Find the limit of $\prod_{k = 4}^{\infty}\cos\left(\pi \over k\right)$

Question

Find the limit of $$\prod_{k = 4}^{\infty}\cos\left(\pi \over k\right)$$

The limit does exist, but I can not get it.

Thanks Willie-Wong & Lee Mosher for correcting the expression.

Answer 1

This is somewhat in between a comment and an answer.

To my surprise, the corresponding sum starting at $k = 3$ actually has a name. It is known as the Kepler-Bouwkamp constant or polygon-inscribing constant (OEIS A085365).

Start from a circle of radius $1$. Inscribe a triangle in it and take the in-cirlce. Inscribe a square in the new circle and then take the in-circle. Repeat this procedure for every regular $n$-gon, the limiting radius is this Kepler-Bouwkamp constant $K'$.

$$K' \approx 0.11494204485329620070104015765681268475360043148473...$$

The product we have is simply twice of this constant:

$$\prod_{k=4}^\infty \cos\frac{\pi}{k} = 2 K'$$

Aside form this, I can't find any useful information about this sum. The references in the wiki and OEIS link above may have more information for the Kepler-Bouwkamp constant, you should take a look at them.

Answer 2

Let $x_n = \prod_{k=4}^{n} \cos(\frac{\pi}{k})$ where $k$ is natural number and $n>3$.

Since $x_n$ is positive for all $n$ and decreasing since $\cos(\frac{\pi}{k})$ is less than $1$, then $x_n$ converges to $\inf \{x_n | n=4,5,...\}$, by monotone convergence theorem.

Now, show that $x_n \rightarrow 0$:

Consider $$x_{n+1} = x_n \cdot \cos(\frac{\pi}{n+1});$$

Since $x_n \rightarrow a$ for some $0 \le a \le \cos(\frac{\pi}{4})$, then $x_{n+1} \rightarrow a $ too, and $\cos(\frac{\pi}{n+1}) \rightarrow 0$.

Therefore $a = \lim \ x_{n+1} = \lim \ x_n \cdot \lim \ \cos(\frac{\pi}{n+1}) = 0 $.

Answer 3

A little addendum to achille hui's answer.
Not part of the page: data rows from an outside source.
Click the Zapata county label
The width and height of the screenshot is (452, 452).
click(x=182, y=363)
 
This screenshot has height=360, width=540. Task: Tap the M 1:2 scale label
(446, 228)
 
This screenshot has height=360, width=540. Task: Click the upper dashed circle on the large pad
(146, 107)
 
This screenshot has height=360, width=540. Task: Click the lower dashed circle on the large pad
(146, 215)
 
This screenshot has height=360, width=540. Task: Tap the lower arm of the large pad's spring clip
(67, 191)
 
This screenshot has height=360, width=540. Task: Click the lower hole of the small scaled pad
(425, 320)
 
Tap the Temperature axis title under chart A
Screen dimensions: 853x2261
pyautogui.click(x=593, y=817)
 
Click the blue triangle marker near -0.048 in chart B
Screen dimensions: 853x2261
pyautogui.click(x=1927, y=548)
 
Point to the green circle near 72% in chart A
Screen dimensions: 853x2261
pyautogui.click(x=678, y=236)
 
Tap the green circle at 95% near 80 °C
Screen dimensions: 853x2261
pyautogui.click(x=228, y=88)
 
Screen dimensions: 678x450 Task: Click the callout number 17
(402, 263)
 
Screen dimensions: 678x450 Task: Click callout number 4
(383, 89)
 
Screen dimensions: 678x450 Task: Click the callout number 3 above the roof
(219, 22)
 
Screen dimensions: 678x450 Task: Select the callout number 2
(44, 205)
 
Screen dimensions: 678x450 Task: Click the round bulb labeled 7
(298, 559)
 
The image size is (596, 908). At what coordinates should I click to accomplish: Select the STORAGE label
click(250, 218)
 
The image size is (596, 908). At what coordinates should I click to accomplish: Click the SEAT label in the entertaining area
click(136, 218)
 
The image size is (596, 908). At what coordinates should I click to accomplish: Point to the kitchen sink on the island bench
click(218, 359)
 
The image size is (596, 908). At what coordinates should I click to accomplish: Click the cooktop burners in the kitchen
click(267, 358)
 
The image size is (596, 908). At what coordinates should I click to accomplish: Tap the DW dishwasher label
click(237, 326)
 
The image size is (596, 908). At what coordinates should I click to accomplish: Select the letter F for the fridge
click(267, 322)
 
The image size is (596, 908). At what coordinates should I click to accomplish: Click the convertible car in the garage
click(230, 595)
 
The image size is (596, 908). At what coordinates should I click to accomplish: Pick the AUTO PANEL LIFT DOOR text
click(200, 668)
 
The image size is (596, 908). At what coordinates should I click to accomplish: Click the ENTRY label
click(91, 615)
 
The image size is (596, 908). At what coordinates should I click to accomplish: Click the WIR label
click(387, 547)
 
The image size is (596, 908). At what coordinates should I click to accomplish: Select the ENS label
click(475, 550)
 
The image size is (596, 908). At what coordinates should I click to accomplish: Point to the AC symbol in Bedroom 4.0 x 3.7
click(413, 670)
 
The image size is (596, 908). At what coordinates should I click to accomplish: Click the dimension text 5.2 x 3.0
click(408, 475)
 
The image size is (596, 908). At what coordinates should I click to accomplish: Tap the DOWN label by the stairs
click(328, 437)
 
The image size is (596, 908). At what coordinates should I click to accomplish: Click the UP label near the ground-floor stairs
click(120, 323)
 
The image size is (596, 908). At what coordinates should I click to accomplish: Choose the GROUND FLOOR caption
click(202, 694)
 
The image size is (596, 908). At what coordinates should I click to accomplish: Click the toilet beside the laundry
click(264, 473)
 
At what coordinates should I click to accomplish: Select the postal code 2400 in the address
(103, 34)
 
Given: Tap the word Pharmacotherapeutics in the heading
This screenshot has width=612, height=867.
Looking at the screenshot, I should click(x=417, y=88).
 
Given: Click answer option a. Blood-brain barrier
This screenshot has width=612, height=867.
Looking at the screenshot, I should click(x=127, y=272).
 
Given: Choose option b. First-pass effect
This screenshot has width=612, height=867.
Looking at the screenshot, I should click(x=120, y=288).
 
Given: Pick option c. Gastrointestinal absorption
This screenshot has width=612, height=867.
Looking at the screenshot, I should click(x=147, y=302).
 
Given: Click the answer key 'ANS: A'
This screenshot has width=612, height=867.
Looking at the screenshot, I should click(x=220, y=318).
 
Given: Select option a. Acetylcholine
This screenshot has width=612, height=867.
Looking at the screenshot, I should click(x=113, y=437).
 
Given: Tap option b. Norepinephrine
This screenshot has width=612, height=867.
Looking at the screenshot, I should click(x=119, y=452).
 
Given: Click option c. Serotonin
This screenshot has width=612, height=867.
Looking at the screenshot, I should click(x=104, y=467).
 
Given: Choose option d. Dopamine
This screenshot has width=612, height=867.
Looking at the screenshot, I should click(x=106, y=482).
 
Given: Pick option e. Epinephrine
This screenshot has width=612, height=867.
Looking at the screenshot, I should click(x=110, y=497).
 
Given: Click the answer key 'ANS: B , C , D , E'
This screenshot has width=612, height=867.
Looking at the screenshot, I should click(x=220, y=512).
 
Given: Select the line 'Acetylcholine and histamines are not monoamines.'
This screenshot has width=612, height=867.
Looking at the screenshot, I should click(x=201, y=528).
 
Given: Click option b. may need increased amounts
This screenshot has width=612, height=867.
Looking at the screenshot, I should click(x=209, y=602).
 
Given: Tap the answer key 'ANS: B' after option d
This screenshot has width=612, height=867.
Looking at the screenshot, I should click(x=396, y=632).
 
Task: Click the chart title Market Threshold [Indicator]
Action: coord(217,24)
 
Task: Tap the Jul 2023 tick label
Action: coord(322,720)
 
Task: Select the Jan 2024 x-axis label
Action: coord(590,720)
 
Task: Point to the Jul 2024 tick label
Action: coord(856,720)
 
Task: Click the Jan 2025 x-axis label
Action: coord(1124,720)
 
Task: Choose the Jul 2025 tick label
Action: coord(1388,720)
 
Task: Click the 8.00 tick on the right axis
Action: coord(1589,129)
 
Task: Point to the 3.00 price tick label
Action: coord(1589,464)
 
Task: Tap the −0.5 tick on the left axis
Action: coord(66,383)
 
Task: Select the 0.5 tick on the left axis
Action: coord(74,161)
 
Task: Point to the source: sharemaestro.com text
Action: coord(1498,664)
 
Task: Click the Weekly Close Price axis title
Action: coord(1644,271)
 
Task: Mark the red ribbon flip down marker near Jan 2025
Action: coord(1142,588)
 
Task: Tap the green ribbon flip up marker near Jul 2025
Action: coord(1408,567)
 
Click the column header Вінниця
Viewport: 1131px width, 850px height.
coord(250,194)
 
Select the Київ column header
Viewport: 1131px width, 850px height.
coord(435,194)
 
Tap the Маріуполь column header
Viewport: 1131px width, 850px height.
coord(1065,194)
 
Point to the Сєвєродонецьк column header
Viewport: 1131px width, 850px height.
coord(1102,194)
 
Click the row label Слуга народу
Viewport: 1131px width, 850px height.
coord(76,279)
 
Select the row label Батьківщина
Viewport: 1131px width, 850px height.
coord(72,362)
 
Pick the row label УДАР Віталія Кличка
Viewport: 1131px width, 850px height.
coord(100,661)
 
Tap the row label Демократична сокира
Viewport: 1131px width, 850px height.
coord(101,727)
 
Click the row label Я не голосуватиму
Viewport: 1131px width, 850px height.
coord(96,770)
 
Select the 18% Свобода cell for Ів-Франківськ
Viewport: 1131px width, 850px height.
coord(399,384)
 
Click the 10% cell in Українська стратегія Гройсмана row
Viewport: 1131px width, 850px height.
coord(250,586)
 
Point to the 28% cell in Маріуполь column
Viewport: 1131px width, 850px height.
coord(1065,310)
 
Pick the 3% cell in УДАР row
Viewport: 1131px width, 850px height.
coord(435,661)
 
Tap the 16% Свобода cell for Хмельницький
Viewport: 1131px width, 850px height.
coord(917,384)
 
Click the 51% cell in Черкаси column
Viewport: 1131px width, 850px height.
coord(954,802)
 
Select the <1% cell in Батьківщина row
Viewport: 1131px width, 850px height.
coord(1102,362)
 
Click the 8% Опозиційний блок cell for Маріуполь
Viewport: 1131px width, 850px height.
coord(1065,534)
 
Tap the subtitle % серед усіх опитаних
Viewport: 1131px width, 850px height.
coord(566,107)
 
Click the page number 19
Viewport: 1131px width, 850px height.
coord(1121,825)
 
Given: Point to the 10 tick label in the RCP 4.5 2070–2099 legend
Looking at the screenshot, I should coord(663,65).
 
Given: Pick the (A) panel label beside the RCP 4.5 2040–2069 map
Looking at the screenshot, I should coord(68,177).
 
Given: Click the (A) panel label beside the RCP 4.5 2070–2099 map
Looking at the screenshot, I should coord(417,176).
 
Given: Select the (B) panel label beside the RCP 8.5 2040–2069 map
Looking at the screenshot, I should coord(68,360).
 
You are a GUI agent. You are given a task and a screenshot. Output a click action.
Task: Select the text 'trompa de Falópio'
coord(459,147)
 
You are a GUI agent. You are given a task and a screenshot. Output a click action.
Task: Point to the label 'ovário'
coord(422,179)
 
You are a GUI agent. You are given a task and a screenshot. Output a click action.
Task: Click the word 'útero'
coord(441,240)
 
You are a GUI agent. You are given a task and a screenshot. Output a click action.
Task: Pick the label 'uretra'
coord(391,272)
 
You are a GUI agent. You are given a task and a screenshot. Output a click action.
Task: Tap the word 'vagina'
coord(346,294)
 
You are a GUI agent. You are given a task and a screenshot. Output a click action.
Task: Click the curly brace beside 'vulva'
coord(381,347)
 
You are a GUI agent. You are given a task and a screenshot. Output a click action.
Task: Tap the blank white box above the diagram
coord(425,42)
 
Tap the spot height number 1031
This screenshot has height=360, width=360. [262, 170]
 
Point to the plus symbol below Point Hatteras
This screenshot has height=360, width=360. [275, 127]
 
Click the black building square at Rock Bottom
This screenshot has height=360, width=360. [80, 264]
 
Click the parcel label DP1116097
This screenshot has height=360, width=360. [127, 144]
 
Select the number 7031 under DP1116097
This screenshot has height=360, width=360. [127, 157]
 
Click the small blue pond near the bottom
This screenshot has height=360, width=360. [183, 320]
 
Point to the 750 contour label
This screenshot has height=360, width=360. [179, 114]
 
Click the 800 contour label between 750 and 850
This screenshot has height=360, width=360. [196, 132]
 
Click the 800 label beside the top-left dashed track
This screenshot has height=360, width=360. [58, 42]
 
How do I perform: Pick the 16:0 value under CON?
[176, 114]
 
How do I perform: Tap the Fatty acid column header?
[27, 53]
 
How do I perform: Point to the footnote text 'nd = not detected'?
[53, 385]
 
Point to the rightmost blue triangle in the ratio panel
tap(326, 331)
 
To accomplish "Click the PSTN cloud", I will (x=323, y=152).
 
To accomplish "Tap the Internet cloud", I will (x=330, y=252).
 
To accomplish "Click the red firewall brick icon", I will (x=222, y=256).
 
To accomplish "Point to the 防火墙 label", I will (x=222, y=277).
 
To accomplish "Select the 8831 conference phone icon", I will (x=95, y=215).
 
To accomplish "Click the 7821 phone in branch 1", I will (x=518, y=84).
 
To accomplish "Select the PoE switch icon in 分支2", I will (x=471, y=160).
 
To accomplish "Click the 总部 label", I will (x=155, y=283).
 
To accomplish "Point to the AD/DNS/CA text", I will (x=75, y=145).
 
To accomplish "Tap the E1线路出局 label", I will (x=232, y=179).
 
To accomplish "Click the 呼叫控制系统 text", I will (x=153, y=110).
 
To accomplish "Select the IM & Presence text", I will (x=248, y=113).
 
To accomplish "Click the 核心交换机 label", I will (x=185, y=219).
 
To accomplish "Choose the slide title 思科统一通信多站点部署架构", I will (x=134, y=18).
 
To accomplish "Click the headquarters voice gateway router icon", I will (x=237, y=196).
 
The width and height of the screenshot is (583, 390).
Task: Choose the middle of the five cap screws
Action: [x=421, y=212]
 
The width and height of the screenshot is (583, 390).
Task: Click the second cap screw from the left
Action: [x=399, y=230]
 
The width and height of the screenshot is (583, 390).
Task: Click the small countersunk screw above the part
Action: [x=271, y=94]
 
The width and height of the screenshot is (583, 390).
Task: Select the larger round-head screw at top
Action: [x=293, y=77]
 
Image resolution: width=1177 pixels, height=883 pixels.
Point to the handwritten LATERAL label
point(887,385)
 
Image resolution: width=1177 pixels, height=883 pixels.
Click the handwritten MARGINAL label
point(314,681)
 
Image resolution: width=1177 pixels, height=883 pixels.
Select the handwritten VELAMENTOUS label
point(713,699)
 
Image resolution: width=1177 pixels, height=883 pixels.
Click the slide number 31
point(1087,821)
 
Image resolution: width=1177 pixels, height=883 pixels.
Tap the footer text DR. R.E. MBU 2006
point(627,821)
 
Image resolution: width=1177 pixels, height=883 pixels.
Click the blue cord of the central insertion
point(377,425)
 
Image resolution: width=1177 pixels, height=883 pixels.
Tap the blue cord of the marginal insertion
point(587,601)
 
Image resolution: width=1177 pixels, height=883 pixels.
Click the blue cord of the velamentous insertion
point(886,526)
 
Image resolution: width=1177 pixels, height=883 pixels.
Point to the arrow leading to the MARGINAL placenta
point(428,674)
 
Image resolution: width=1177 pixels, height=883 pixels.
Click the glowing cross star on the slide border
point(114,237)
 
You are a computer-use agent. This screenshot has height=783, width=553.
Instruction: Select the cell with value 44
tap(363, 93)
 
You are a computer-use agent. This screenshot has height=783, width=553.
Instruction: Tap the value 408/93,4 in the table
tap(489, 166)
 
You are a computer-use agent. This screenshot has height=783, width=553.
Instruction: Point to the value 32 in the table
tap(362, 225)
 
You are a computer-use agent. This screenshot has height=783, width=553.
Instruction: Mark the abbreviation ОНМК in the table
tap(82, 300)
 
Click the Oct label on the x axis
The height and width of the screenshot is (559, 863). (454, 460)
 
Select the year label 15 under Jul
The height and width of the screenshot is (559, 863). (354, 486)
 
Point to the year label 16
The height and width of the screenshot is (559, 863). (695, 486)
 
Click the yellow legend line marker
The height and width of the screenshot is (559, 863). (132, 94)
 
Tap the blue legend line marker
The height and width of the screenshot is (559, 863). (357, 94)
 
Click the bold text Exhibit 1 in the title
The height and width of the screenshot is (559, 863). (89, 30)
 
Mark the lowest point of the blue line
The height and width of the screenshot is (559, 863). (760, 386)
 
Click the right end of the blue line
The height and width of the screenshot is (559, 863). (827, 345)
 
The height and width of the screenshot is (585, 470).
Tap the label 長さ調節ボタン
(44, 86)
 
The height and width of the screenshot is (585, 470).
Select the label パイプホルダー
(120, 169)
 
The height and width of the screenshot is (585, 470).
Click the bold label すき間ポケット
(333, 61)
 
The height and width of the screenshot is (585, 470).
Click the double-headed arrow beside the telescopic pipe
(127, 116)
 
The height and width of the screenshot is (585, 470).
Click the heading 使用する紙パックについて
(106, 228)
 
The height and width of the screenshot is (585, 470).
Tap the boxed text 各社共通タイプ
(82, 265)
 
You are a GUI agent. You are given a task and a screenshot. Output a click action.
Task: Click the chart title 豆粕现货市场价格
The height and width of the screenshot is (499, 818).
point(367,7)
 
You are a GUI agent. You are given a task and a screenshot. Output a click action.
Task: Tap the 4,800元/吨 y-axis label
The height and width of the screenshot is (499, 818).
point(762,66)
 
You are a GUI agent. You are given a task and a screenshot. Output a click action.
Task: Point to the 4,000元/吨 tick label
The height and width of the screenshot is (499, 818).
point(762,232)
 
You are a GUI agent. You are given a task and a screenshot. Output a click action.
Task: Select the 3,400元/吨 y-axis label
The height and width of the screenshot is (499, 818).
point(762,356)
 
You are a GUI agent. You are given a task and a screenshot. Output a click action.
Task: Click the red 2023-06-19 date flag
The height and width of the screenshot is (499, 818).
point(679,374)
We may notice that in a neighbourhood of the origin: $$ \log(\cos x) = -\frac{x^2}{2}-\frac{x^4}{12}-\frac{x^6}{45}+\ldots \tag{1} $$ and the complete Taylor series can be recovered from the Weierstrass product: $$ \cos x = \prod_{k\geq 0}\left(1-\frac{4x^2}{\pi^2(2k+1)^2}\right) \tag{2}$$ leading to: $$ \begin{eqnarray*}\log(\cos x)&=&-\sum_{k\geq 0}\sum_{n\geq 1}\frac{4^n x^{2n}}{n \pi^{2n} (2k+1)^{2n}}\\&=&-\sum_{n\geq 1}\frac{(4^n-1)\zeta(2n)}{n\pi^{2n}}\,x^{2n},\tag{3}\end{eqnarray*} $$ so, by replacing $x$ with $\frac{\pi}{j}$ and summing over $j\geq 4$ we get: $$\begin{eqnarray*} \prod_{j\geq 4}\cos\left(\frac{\pi}{j}\right)&=&\exp\left(-\sum_{n\geq 1}(4^n-1)\frac{\zeta(2n)}{n}\left(\zeta(2n)-1-\frac{1}{2^{2n}}-\frac{1}{3^{2n}}\right)\right).\tag{4}\end{eqnarray*}$$ The last sum can be further rearranged. Let $r(m)$ be the arithmetic function that counts the number of ways of writing $m$ as $a\cdot b$ with $a,b\in\mathbb{N}^+$ and $a\geq 4$. We have: $$\begin{eqnarray*} \sum_{n\geq 1}(4^n-1)\frac{\zeta(2n)}{n}\left(\zeta(2n)-1-\frac{1}{2^{2n}}-\frac{1}{3^{2n}}\right)&=&\sum_{n\geq 1}\frac{4^n-1}{n}\sum_{m\geq 1}\frac{r(m)}{m^{2n}}\\&=&\sum_{m\geq 4}r(m)\log\left(\frac{m^2-1}{m^2-4}\right)\tag{5}\end{eqnarray*}$$ hence: $$ \prod_{j\geq 4}\cos\left(\frac{\pi}{j}\right) = \prod_{m\geq 4}\left(\frac{m^2-4}{m^2-1}\right)^{r(m)},\tag{6}$$ where $\prod_{m\geq 4}\frac{m^2-4}{m^2-1}$ is a telescopic product that equals $\frac{2}{5}$.